Dependência de um camisa 10 em alta
A convocação de Neymar para a Copa do Mundo, anunciada há uma semana, continua gerando debates sobre o peso simbólico de um camisa 10 às vésperas do principal torneio de seleções do planeta. Segundo o periódico inglês The Guardian, a escolha pelo jogador de 34 anos, sob o comando do técnico Carlo Ancelotti, é vista como uma “tentativa desesperada de criar o tipo de narrativa que Messi desfrutou na última edição do Mundial”.

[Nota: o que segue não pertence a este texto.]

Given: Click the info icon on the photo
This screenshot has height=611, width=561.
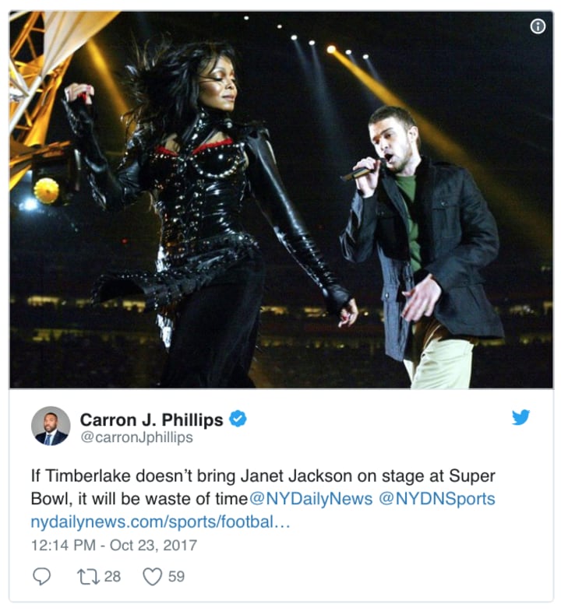Looking at the screenshot, I should click(x=538, y=26).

O fantasma de Messi e a última dança
Em 2022, Lionel Messi, então com 35 anos, liderou a Argentina ao título em um cenário de pressão similar ao que o Brasil enfrenta. Muitos viam aquela Copa como a “última dança” do craque argentino, que decidiu o torneio com sete gols e três assistências, sendo eleito o melhor jogador. Messi não só brilhou, mas também encerrou um jejum de 36 anos sem títulos mundiais para a Argentina, que não vencia desde 1986.
O hiato brasileiro e a busca por um salvador
O Brasil, por sua vez, acumula um hiato de 24 anos sem conquistar a Copa do Mundo, desde o último título em 2002. A pressão aumenta com o fato de que jogadores como Vini Jr. e Raphinha, apesar de brilharem em seus clubes europeus, ainda não conseguiram replicar o mesmo futebol vistoso com a Seleção. Nesse contexto, a publicação sugere que Neymar surge como uma “alternativa segura”, uma figura que poderia suprir a carência de um líder capaz de carregar o time.

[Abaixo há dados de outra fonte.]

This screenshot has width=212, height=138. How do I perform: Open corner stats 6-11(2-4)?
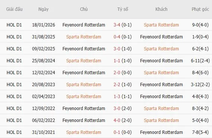200,61
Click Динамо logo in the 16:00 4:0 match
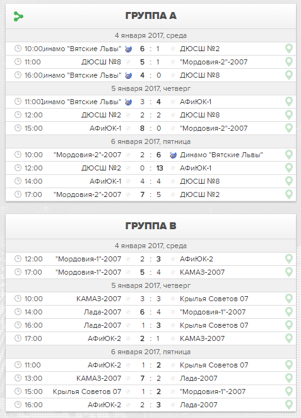Image resolution: width=301 pixels, height=418 pixels. pos(128,75)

Neymar: Encanto e frustração na mira
O The Guardian aponta que “a sensação era de que o Brasil precisava de um Messi para chamar de seu, e isso criou uma cultura de dependência que não beneficiava ninguém”. A reportagem descreve Neymar como um jogador que “encanta alguns e frustra outros, um veículo no qual facções rivais projetam suas narrativas”. A Seleção Brasileira estreia na Copa do Mundo no dia 13 de junho, contra Marrocos, em Nova Jersey.